The first two rows show the effort for proving Lemmas 9 and 20 as illustrated in Sect. 3. As it can be observed from the numbers, verifying the computation of multiplicative inverses by Newton-Raphson Iteration is much more challenging for the system and for the user than the method based on Bézout’s Lemma. Row Theorems 1 and 2 below displays the effort for proving Theorems 1 and 2 as illustrated in Sect. 4 (with the effort for the proofs of Lemmas 9 and 20 included).

Fig. 7.

Proof statistics

The numbers in Fig. 7 almost coincide with the statistics obtained for other case studies in Number Theory performed with the system (see e.g. [14] and also [7] for more examples), viz. an automation degree of \({\sim }85\%\) and a success rate of \({\sim }95\%\) for the induction heuristic. All termination proofs (hence all required induction axioms in turn) had been obtained without user support, where 6 of the 12 recursively defined procedures, viz. \(\mathsf {mod}\), \(\mathsf {/}\), \(\mathsf {gcd}\), \(\mathsf {log} _{2}\), \(\mathsf {euclid}\) and \(\mathfrak {I}_{N^{\prime }}\), do not terminate by structural recursion.⁹ While an automation degree up to \(100\%\) can be achieved in mathematically simple domains, e.g. when sorting lists [7, 9], values of \(85\%\) and below are not that satisfying when concerned with automated reasoning. The cause is that quite often elaborate ideas for developing a proof are needed in Number Theory which are beyond the ability of the system’s heuristics guiding the proof search.¹⁰ We also are not aware of other reasoning systems offering more machine support for obtaining proofs in this difficult domain.

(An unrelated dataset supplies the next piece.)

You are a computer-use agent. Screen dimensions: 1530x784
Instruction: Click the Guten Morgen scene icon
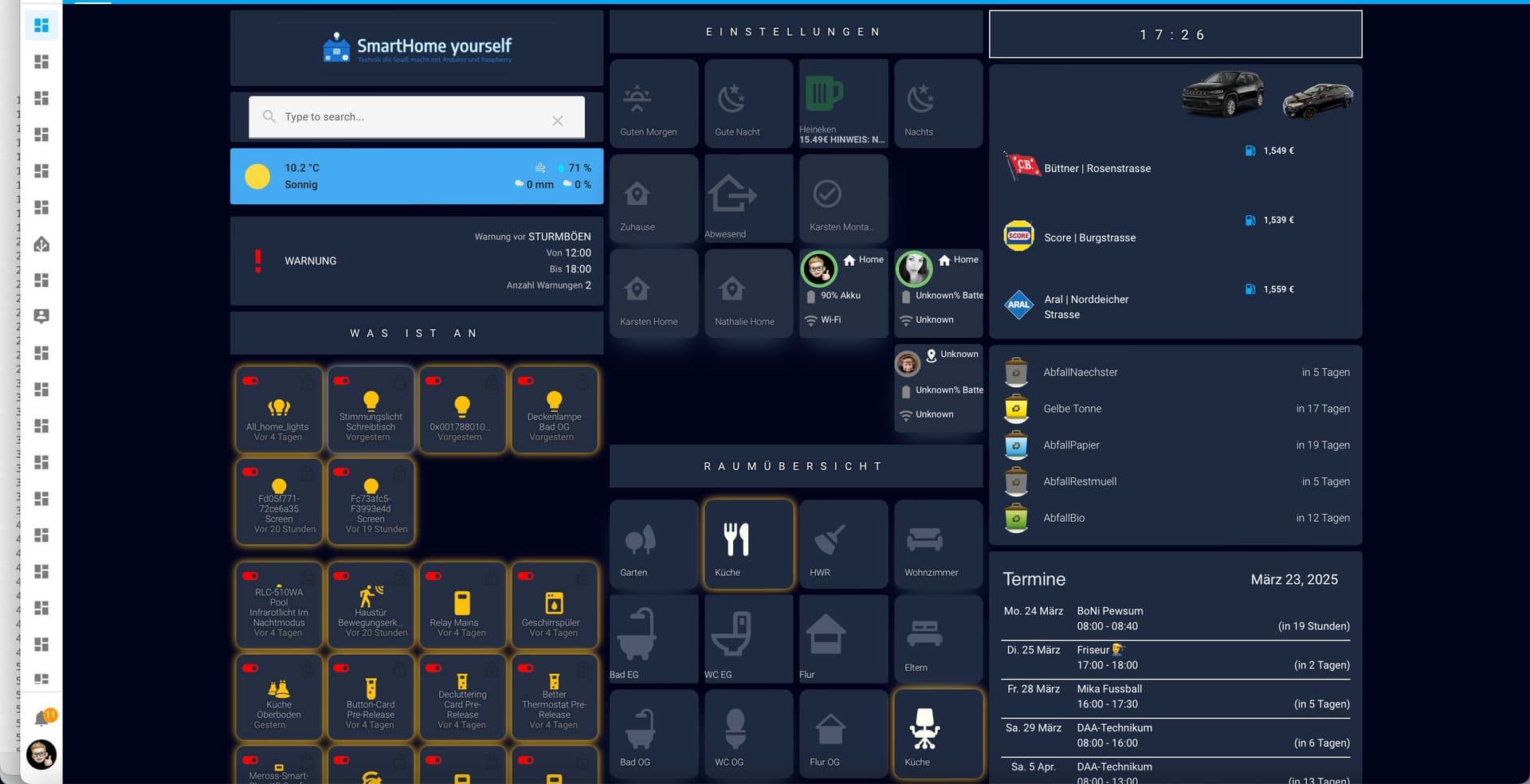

From the user’s perspective, this case study necessitated more work than expected, and it was a novel experience for us to spend some effort for verifying a very small and non-recursively defined procedure. The reason is that correctness of procedure \(\mathsf {redc}\) depends on some non-obvious and tricky number theoretic principles which made it difficult to spot the required lemmas. In fact, almost all effort was spend for the invention of the auxiliary lemmas in Sect. 4 and of Lemma 12 in Sect. 3.1. Once the “right” lemma for verifying a given proof obligation eventually was found, its proof turned out to be a routine task. The proof of Lemma 17 is an exception as it required some thoughts to create it and some effort as well to lead the system (thus spoiling the proof statistics). Proof development was significantly supported by the system’s Disprover [1] which (besides detecting the fault in Algorithm 2\(^{\mathcal {\prime }}\)) often helped not to waste time with trying to prove a false conjecture, where the computed counterexamples provided useful hints how to debug a lemma draft.